[WORK REQUEST]
Your answer should be the exact lines of the data below from the one containing "トピックス（新） (385, 251)" through the one containing "苏ICP备14018010号 (458, 2549)"; please include nothing else.

DATASET RECORDS section start

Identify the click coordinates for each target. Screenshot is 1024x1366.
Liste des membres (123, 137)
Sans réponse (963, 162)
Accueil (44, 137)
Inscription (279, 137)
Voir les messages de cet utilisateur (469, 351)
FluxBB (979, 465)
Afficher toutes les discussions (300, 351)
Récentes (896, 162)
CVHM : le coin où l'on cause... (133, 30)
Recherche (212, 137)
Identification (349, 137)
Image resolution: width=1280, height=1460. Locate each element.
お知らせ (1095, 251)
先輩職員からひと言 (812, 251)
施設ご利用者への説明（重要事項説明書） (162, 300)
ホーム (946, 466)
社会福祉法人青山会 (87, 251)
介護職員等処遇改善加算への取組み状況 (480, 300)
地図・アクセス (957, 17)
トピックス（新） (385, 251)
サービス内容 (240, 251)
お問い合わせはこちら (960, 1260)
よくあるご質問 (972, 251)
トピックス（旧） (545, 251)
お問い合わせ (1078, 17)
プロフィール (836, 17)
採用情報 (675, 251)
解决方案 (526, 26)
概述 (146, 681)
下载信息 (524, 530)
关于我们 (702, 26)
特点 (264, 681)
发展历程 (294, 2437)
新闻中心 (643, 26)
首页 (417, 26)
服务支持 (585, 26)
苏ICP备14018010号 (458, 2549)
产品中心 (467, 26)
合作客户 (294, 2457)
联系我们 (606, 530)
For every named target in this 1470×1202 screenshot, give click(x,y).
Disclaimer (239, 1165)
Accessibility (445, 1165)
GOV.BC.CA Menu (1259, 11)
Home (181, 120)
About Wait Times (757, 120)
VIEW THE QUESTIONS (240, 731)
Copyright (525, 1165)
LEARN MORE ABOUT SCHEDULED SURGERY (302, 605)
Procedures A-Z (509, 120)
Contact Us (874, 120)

DATASET RECORDS section end

[ANSWER BOX]
トピックス（新） (385, 251)
サービス内容 (240, 251)
お問い合わせはこちら (960, 1260)
よくあるご質問 (972, 251)
トピックス（旧） (545, 251)
お問い合わせ (1078, 17)
プロフィール (836, 17)
採用情報 (675, 251)
解决方案 (526, 26)
概述 (146, 681)
下载信息 (524, 530)
关于我们 (702, 26)
特点 (264, 681)
发展历程 (294, 2437)
新闻中心 (643, 26)
首页 (417, 26)
服务支持 (585, 26)
苏ICP备14018010号 (458, 2549)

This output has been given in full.